Adnan Adams Mohammed
The Bank of Ghana has announced that Ghana’s Gross International Reserves (GIR) increased to a stock position of US$8.98 billion at the end of 2024, enough to cover 4.0 months of imports.
This exceeded targets under the IMF programme. The 2024 remarkable improvement compares favourably with the 2023 reserves of US$5.92 billion (2.7 months of imports).
The Bank of Ghana’s Gold for Oil Policy and Domestic Gold Purchasing Programme contributed significantly to this through the strategic accumulation of gold.
“This is part of the Central Bank’s broader efforts to shield the economy from external shocks, enhance the country’s foreign exchange reserves and strengthen Ghana’s position in global markets”, Governor Dr Ernest Addison told journalists last week at the latest MPC press briefing.

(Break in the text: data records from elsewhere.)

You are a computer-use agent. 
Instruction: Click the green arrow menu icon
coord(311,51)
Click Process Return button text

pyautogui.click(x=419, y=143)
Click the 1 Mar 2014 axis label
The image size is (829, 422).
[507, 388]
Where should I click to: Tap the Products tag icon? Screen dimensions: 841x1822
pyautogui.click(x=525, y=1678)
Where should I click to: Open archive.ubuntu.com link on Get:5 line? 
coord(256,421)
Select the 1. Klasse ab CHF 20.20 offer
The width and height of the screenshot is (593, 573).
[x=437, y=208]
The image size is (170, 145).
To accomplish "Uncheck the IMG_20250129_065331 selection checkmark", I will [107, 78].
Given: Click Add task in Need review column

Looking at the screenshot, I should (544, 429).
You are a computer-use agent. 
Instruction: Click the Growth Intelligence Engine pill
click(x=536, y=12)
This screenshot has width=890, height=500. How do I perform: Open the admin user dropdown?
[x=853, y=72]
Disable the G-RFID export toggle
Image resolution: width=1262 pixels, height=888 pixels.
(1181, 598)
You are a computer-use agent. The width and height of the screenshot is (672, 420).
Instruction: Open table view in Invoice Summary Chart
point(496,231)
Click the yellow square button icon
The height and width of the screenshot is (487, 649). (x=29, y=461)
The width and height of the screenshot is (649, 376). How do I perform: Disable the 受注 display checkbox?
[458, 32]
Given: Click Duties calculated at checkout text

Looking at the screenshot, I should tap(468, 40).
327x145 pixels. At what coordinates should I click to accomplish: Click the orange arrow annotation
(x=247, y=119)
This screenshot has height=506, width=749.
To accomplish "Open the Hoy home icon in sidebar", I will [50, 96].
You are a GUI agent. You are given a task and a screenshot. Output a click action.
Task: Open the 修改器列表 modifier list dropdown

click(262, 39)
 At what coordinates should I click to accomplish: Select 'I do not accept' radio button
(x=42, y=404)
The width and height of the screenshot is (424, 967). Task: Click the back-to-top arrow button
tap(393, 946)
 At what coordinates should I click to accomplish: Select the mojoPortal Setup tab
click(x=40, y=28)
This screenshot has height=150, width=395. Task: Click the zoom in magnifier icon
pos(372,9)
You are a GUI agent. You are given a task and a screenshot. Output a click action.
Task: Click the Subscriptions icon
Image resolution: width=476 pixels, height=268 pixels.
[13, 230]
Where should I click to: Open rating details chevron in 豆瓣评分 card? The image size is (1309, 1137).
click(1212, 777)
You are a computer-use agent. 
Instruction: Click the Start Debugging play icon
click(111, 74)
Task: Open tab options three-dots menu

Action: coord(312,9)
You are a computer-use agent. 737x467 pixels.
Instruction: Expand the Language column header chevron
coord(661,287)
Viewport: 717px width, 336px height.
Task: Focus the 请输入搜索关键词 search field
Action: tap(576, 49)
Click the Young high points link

“It is also a decisive step toward stabilising Ghana’s financial outlook, especially as global uncertainties weigh heavily on economies worldwide.”
In terms of impact, the increase in gold reserves is expected to serve as a hedge against inflation, reduce the country’s vulnerability to currency fluctuations and bolster investor confidence.
Market watchers are therefore keenly focused on the implications for Ghana’s fiscal policy and its standing in the global economy, as the Bank of Ghana continues to diversify and strengthen its reserves.
Comparable on the continent, Libya has maintained a substantial foreign currency reserve totaling $80.7 billion in 2024, positioning it as the top country in Africa in this regard. This achievement coincides with Libya’s status as one of the continent’s major oil exporters.
Meanwhile, on the global front, China had, by far, the largest international reserves in 2024, with
US$3.59 trillion in reserves and foreign currency liquidity.
Ghana has risen to become the fifth-largest holder of central bank gold reserves in Africa, with 28.1 tonnes as of October 2024. This marks a significant increase from May 2023, when its reserves stood at just under 9 tonnes, reflecting consistent efforts to bolster its holdings.
Consequently, external sector conditions remain positive, with sustained and stronger-than-programmed rebuilding of reserve buffers contributing to the stability of the domestic currency. The performance of the external sector was mainly driven by strong growth in gold exports, which also largely impacted positively on growth.
In the outlook, the external sector is expected to remain strong as commodity prices remain favourable amid improvements in production. Overall, while the external sector conditions are expected to provide an anchor to exchange rate stability, key risks in the outlook including challenges in the energy sector will have to be closely monitored.